- [Rows]
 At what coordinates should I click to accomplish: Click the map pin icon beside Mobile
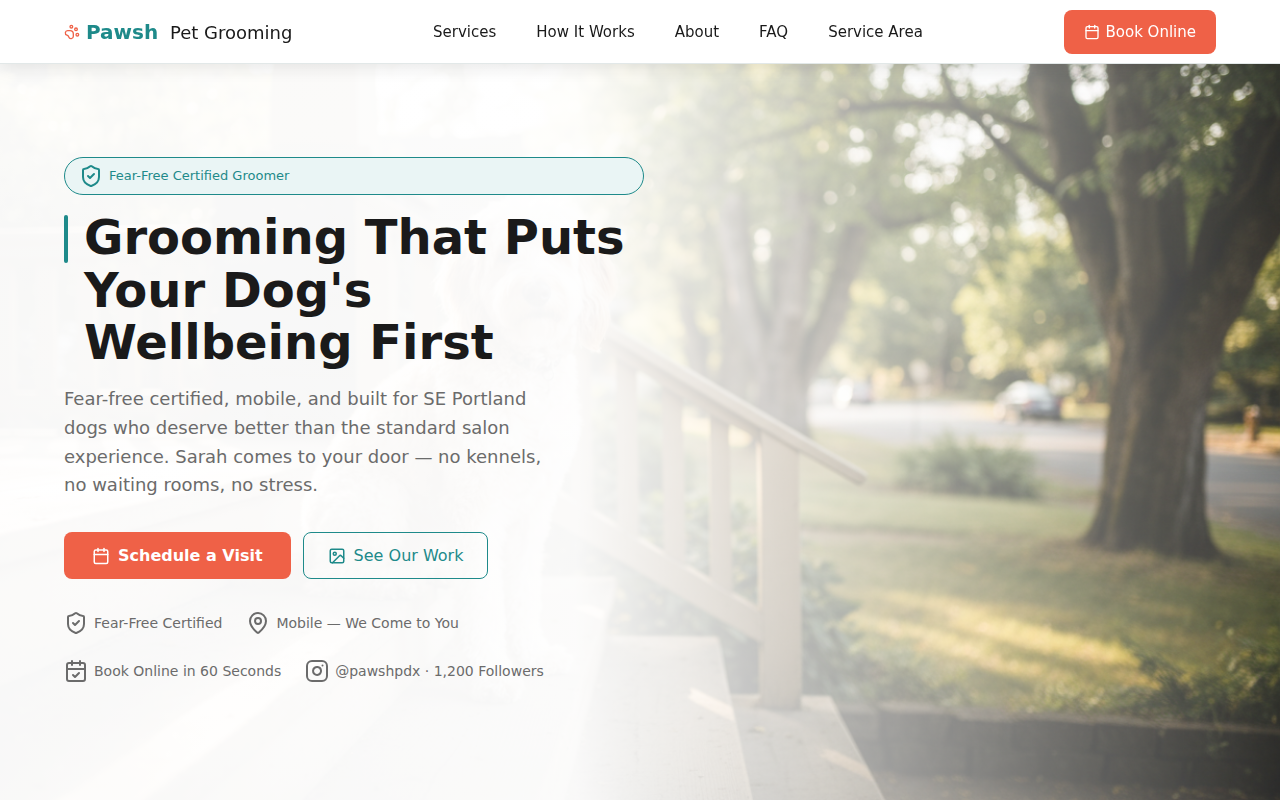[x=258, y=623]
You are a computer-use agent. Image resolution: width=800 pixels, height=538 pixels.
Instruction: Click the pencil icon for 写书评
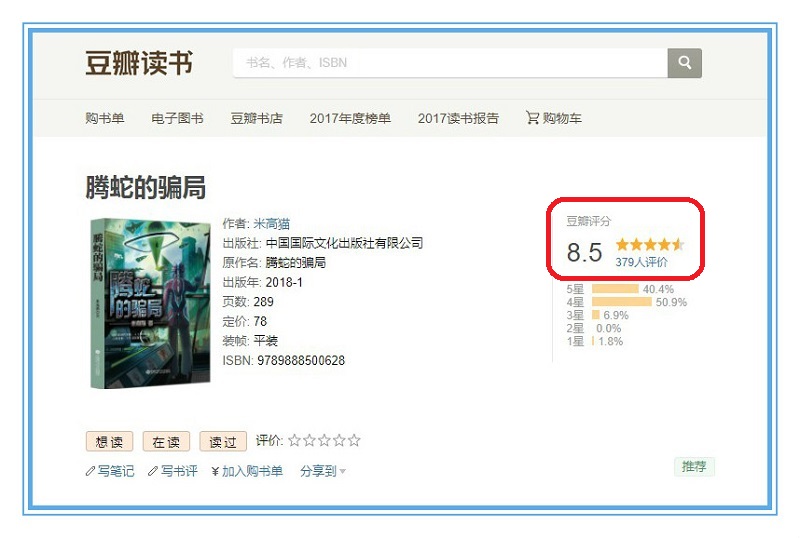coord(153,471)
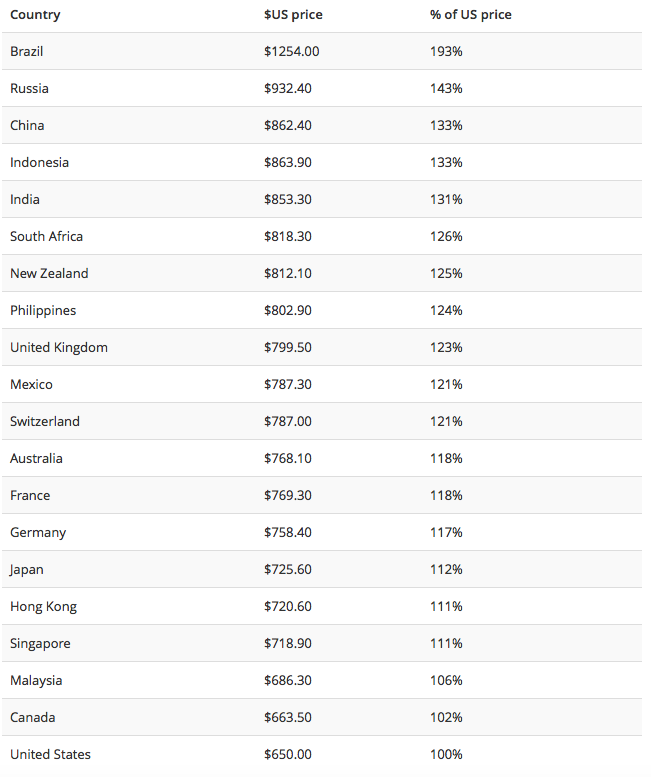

- [Work to be completed] Reproduce the text of the listing above line for line and without changes, leaving out the pictures.

- [Result of the exercise]
 At what coordinates should I click to accomplish: Click the map pin icon beside Mobile
[x=258, y=623]
You are a computer-use agent. Image resolution: width=800 pixels, height=538 pixels.
Instruction: Click the pencil icon for 写书评
coord(153,471)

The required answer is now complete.